Views from the Hills by R. E. Stevens, GENESIS II (The Second Beginning) E-Mail

Downsizing, Liquidating & Outsourcing -- In search of a better bottom line.

Recent events here in the Grater Cincinnati area have brought back memories.  Actually it has been recent events and a good book titled, Eyes on Tomorrow, by Pscar Schisgall.  The book which is devoted to the rise of the Procter & Gamble empire was written in 1981 and has been setting on my bookshelf for over 20 years.  Retirement gives you the time to catch up on your reading.  It is a great book about creativity in R&D and Marketing.  What makes it great for me personally is that I knew most of the people featured in the book.  I worked under many of them and had personal interaction with many of them.  I met Mr. Deupree, who is featured as the greatest CEO of the Company, when I was in my teens before ever going to work for P&G.  I was working at the time for Western Electric just down the street form the P&G building.

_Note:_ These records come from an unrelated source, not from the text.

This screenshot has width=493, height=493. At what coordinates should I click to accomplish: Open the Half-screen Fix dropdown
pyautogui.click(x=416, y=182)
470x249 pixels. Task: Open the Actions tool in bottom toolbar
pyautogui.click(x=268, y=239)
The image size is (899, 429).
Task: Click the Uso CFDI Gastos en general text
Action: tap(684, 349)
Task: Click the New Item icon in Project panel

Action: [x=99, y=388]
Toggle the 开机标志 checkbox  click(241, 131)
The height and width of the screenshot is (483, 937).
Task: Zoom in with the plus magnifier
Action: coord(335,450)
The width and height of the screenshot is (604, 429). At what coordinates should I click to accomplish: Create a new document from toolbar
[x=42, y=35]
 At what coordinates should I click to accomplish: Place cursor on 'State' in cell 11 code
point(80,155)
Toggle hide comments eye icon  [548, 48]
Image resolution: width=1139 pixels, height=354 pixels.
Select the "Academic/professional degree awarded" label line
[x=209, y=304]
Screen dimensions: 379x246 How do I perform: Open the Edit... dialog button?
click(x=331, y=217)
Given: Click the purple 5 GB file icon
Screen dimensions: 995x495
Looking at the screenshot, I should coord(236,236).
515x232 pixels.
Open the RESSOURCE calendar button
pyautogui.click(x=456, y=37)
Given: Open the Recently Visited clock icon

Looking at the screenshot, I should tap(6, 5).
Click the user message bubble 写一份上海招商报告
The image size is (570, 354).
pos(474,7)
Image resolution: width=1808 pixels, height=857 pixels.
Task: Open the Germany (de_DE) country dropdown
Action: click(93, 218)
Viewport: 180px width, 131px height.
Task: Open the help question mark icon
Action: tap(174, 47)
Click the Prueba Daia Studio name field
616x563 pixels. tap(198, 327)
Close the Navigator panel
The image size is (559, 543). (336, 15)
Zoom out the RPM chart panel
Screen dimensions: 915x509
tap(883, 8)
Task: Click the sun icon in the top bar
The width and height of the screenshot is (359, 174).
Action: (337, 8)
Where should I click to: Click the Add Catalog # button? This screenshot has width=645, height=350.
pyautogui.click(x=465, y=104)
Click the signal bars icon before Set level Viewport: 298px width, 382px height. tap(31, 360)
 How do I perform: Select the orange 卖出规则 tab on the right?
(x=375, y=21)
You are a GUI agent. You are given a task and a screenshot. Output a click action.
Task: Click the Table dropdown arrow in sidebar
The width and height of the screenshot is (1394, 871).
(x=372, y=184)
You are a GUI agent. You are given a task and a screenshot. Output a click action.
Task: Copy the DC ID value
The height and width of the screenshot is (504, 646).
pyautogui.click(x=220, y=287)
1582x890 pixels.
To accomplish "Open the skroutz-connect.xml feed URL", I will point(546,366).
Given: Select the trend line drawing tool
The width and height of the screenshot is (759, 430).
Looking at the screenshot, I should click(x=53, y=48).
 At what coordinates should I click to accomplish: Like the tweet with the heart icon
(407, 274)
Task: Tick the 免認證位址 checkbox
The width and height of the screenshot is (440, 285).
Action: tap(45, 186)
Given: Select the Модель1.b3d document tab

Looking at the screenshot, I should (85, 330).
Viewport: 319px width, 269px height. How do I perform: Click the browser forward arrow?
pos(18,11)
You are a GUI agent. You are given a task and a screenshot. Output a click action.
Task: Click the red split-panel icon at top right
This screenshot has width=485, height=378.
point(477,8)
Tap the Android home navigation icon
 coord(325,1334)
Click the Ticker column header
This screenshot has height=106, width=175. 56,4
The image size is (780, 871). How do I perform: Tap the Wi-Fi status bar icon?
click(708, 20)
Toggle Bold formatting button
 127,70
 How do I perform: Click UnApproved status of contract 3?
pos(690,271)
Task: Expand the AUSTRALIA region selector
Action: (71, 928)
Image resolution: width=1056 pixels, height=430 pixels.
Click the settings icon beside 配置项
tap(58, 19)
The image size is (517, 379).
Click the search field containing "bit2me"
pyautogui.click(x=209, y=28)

Unfortunately that P&G I got to know so well through 40 years of employment is no longer the same today.  It all changed in the 1990s and with the turn of the century first with downsizing, then liquidation and finally outsourcing.  The latest outsourcing move signaled what I consider the death toll of the P&G I once knew and loved.  I guess I could handle the selling of Oxydol, Crisco, Jif, Spic & Span, Lava, Duncan Hines and a number of other brands.  But how blasphemous to outsource the production of the IVORY BAR along with the selling of the IVORY plant?  I can now walk along Spring Grove and see behind the eight foot iron fencing the names of other companies on the buildings.  It is depressing to hear people talking about how their grandfathers, fathers and mothers worked for P&G and now they are being fired because P&G is selling out.  But, hey, it is progress.  We are evolving, we are moving into a new future, we will be more profitable.  It is just hard to see the stars falling from the trademark of P&G.  Maybe it was a sign of things to come when the new Twin Ivory Tower Building was constructed.  There on the towers, were large circles for the trademark, but they were never added.  Only the circles remain today.

Yes, I understand why this is all taking place.  It is survival in the world of profits.  Operating expenses have grown where the profits of the brands listed above cannot handle the overhead and remain profitable at least to the extent deemed necessary.  Outsourcing, the latest of the cost reduction moves, is meant to overcome the high overhead costs of today by hiring another company with lower overhead to do your work.  But how can they do it at a lower cost and are those practices in our best long term interest?  We gain lower operating costs, but at what expense?  And how might those expenses affect our business at a later date?

I remember one of the first outsourcing ventures of P&G.  It occurred in the early 1980s.  It was deemed necessary to reduce the maintenance costs.  One of the ventures was to outsource the night clean-up of the buildings.  The task was contracted out to a low cost bidder.  The result was a big increase in theft.  Now why might that happen?  Could it be because the contractor was using prison inmates to clean the building?  Yep, they really were.  I remember a time when we were having theft in one of my offices.  Corporate Security put in a hidden (?) camera.  The next day product and money were missing.  But so was the tape form the hidden (?) camera.  At least they left the camera.

Outsourcing has opportunities for both gains and losses.  We gain by reducing operating costs but what are the potential losses?  I think they may be in the areas of quality, security, skill development, loyalty, competitive advantage, task/product knowledge, etc.  Seldom is outsourcing given to someone more skilled.  Seldom is it given to someone who has your best interest at heart.  seldom is it given to someone who has employee retention as good as the parent company.  Where will outsourcing end?  Could a company like P&G ultimately be operated by five or six people sitting in a small office in downtown Cincinnati?

It is just my opinion. But then again I am pretty old fashioned.  Finally, the young lady I was waiting for at the P&G Cincinnati Corporate Office and I just celebrated our 50th wedding anniversary.  Yep, I am old fashioned.